Tasks:
(a) In the passage on Wierd Records, what year did Wierd start as a New York club night?
(b) Mark each statement yes or no against the passage on Wierd Records, and quote the words from the passage that decide it. (i) The early 80s movement produced many huge bands and big stars. (ii) The French term vague froid literally means "cold wave." (iii) The original cold wave and minimal electronic bands arose mainly in cities like Paris, Berlin, and Amsterdam.

Selected passage:
There’s a new sound in New York City. OK, not a new sound, exactly – but try to dig back to its roots and you come up with little. Skeletal discographies. Blurred Polaroids. Cryptic biographies in foreign languages. Lost histories and loose ends.
Wierd Records thrive in this territory. Pieter Schoolworth, the DJ and conceptual artist who started Wierd as a New York club night in 2003, has a buzz-phrase for the music he loves, which he uses liberally and often – “Very Rare”.
“Very Rare” applies to a specific dancefloor sound – a generational movement that spread over Europe and across the world during the early 80s, but produced few huge bands or big stars. There are many names for it: synth-wave, minimal wave, Germany’s Neu Deutsch Welle or France’s vague froid – literally, “cold wave”. All, though, refer to a broadly similar style: romantic, often electronic-tinged DIY post-punk inspired by Bowie’s Berlin period and Factory Records, Cabaret Voltaire and The Normal – DIY in spirit but powered by an inexorable, robotic pulse. “The original waves of both the cold wave and the minimal electronic bands were a phenomenon that occurred entirely outside of metropolitan areas like Paris, Berlin, or Amsterdam,” says Schoolwerth. “Many of the most important bands were from the suburbs and small towns, and I think this sense of ‘isolation’ from commercial, metropolitan media informed the music’s expressive sense of longing for community or connection.”

Dataset excerpts:
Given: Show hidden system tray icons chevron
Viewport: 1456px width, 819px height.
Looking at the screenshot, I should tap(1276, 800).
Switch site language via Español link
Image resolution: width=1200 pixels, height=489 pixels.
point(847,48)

The solutions:
(a) 2003

(b)
(i) No: "but produced few huge bands or big stars"
(ii) Yes: "France’s vague froid – literally, “cold wave”"
(iii) No: "a phenomenon that occurred entirely outside of metropolitan areas like Paris, Berlin, or Amsterdam"